Por Viseu, o dia foi marcado por muito vento, mesmo muito vento, e bem frio. O céu esteve parcial a maioritariamente nublado, em geral por nuvens altas. A máxima foi de 10,0ºc e a mínima de 4,4ºC (devido ao vento e à nebulosidade, julgo).

Atual 5,9ºC.


----------



## panda (23 Nov 2013 às 22:01)

Vento moderado
Temperatura actual *8.3ºC* e *48%Hr*

Dados de hoje *1.6ºC* / *11.2ºC*


----------



## Mr. Neves (23 Nov 2013 às 22:17)

6.2ºc, e o vento está na mesma como a lesma. Assim nem sequer chego outra vez à mínima de 3ºc prevista pelo IPMA, para Viseu. 

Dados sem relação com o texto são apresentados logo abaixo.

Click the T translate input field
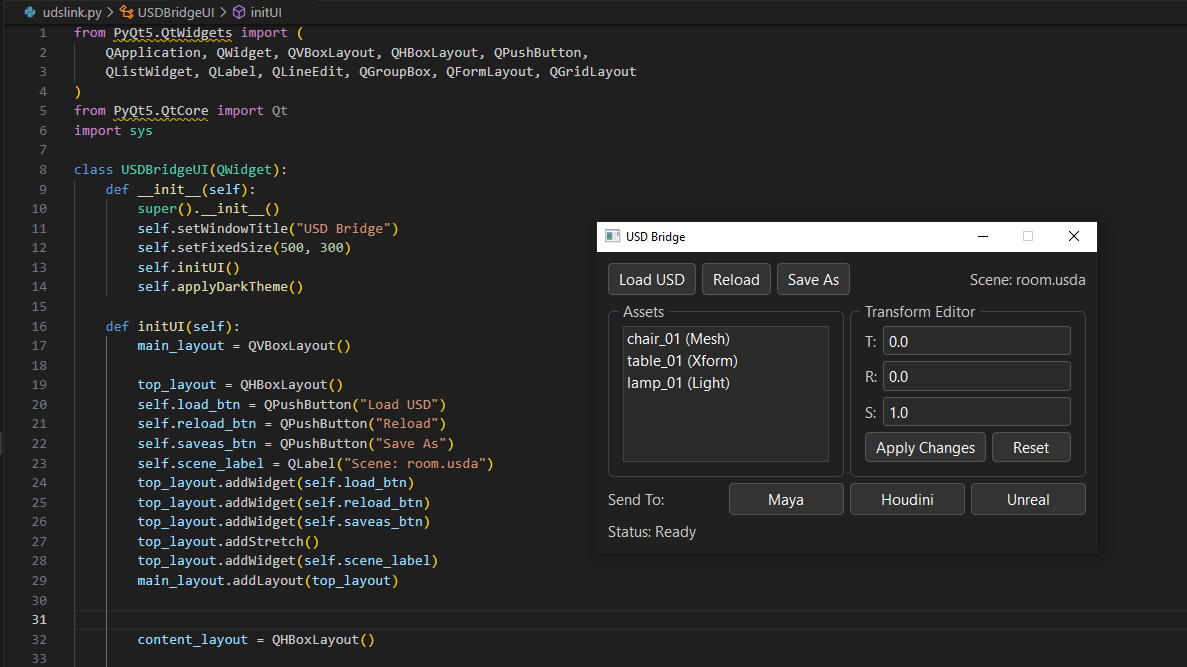The width and height of the screenshot is (1187, 667). [976, 340]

Contudo a sensação térmica deve ser bem baixa, fui lá fora e congelei as mãos.


----------



## panda (24 Nov 2013 às 00:35)

os sensores da estação ficaram sem pilhas 
Amanha la vou ter que substitui-las, só duraram uns 3 meses


----------



## Sanxito (24 Nov 2013 às 00:49)

Boas.
Nas Penhas da Saude estão -2.2ºc com vento de Norte e windchill de -7ºc.
Deve estar engraçado, então na Torre, Ui ui...


----------



## Mr. Neves (24 Nov 2013 às 01:33)

panda disse:


> os sensores da estação ficaram sem pilhas
> Amanha la vou ter que substitui-las, só duraram uns 3 meses



O meu transmissor de temperaturas vai fazer 2 anos agora no fim de Dezembro, as pilhas têm-se aguentado bem, não sei se o facto de estar numa varanda está relacionado com a sua duração.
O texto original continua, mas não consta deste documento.